WHAT IS REQUIRED ▸
Each entry below needs to be retyped exactly as given.

- - - - - - -

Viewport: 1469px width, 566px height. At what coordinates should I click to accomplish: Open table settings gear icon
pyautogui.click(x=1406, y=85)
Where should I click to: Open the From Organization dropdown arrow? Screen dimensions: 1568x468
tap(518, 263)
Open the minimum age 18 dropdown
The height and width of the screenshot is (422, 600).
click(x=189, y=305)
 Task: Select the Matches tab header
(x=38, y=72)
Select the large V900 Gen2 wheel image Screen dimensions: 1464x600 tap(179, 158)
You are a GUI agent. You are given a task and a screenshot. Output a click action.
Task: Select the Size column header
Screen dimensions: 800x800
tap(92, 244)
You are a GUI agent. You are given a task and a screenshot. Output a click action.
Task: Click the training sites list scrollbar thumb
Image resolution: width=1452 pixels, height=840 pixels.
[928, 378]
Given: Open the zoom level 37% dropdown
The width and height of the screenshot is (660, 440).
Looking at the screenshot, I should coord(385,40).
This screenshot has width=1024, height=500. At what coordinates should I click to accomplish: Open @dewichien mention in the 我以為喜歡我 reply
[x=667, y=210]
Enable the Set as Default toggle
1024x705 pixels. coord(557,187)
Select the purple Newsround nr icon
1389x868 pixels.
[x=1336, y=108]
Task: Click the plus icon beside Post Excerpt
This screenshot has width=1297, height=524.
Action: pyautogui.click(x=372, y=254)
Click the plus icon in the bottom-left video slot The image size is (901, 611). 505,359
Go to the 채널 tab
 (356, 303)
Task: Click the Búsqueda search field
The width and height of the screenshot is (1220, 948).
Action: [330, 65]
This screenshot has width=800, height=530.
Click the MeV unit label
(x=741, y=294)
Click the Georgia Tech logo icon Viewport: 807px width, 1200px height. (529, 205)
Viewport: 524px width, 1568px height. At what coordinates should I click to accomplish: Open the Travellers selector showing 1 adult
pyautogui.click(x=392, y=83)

- - - - - - -

YOUR SOLUTION ▸
Viewport: 1469px width, 566px height. At what coordinates should I click to accomplish: Open table settings gear icon
pyautogui.click(x=1406, y=85)
Where should I click to: Open the From Organization dropdown arrow? Screen dimensions: 1568x468
tap(518, 263)
Open the minimum age 18 dropdown
The height and width of the screenshot is (422, 600).
click(x=189, y=305)
 Task: Select the Matches tab header
(x=38, y=72)
Select the large V900 Gen2 wheel image Screen dimensions: 1464x600 tap(179, 158)
You are a GUI agent. You are given a task and a screenshot. Output a click action.
Task: Select the Size column header
Screen dimensions: 800x800
tap(92, 244)
You are a GUI agent. You are given a task and a screenshot. Output a click action.
Task: Click the training sites list scrollbar thumb
Image resolution: width=1452 pixels, height=840 pixels.
[928, 378]
Given: Open the zoom level 37% dropdown
The width and height of the screenshot is (660, 440).
Looking at the screenshot, I should coord(385,40).
This screenshot has width=1024, height=500. At what coordinates should I click to accomplish: Open @dewichien mention in the 我以為喜歡我 reply
[x=667, y=210]
Enable the Set as Default toggle
1024x705 pixels. coord(557,187)
Select the purple Newsround nr icon
1389x868 pixels.
[x=1336, y=108]
Task: Click the plus icon beside Post Excerpt
This screenshot has width=1297, height=524.
Action: pyautogui.click(x=372, y=254)
Click the plus icon in the bottom-left video slot The image size is (901, 611). 505,359
Go to the 채널 tab
 (356, 303)
Task: Click the Búsqueda search field
The width and height of the screenshot is (1220, 948).
Action: [330, 65]
This screenshot has width=800, height=530.
Click the MeV unit label
(x=741, y=294)
Click the Georgia Tech logo icon Viewport: 807px width, 1200px height. (529, 205)
Viewport: 524px width, 1568px height. At what coordinates should I click to accomplish: Open the Travellers selector showing 1 adult
pyautogui.click(x=392, y=83)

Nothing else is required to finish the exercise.